The other area of reform Dr Gryst would like to see is for health funds to support preventive care as much as restorative care. “There is just going to have to be funding for preventive care in nursing homes into the future,” he states.
The best hope for good change lies with the training of the new generation of dentists coming through the ranks at our universities. Dr Gryst, who works with final-year students at the University of Adelaide, believes on the job experience is the best way to recruit new professionals into the field.
As he has now entered his sixties, Dr Gryst says he feels he has commenced, “the final chapter” of his own career. Creating a legacy of a dental profession well equipped to deal with people of Special Needs has now become one of his top priorities.
“The advice I give is for graduates to get a few years of general experience, then they are equipped to deal with Special Needs after that.” Dr Mark Gryst, Special Needs dentist
“We are a lot better now in how we handle Special Needs, but we still have a great deal of work to do, and I just don’t know if there is adequate exposure of people with disabilities to undergraduates,” he says.
“We used to run an all-day course at the end of fourth year and afterwards there were always students keen to consider that area. But if they are not exposed to it, they don’t know about it. They need to see it and experience it to understand it. We have in the past also had electives when students spent time with dentists working in Special Needs.
“This is not a sexy area of dentistry and it is not always fun. The advice I give is for graduates to get a few years of general experience, then they are equipped to deal with Special Needs after that.”
It is not only the landscape of treatment that is changing, but the attitude towards it as well.
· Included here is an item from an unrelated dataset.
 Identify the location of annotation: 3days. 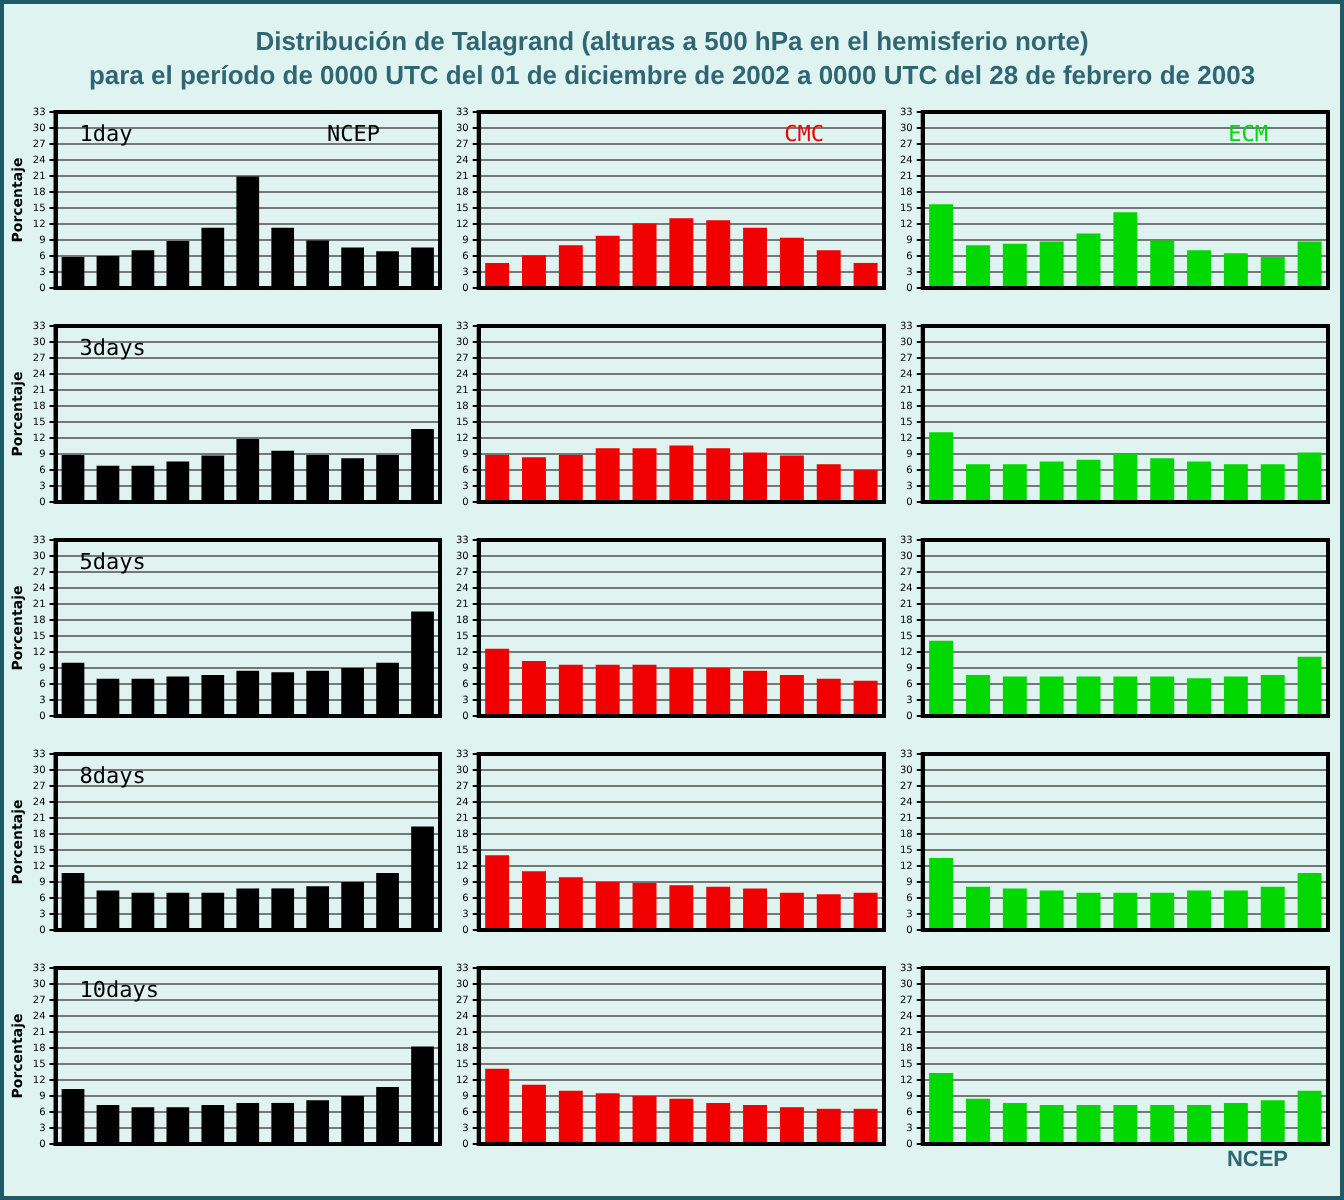
(112, 348).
“Until recently, the majority of work was done in the government area,” explains Dr Gryst. “Now it’s in private as well. This is such a big area for all of us to take care of.
“I recently had a phone call from a colleague who said he had a group of Down syndrome lads coming in. I responded to him: ‘I suppose you want me to take them.’ Instead, he said, ‘No, actually I want to know how to do it better than I am.’
“Hearing that kind of approach to Special Needs made me very happy.”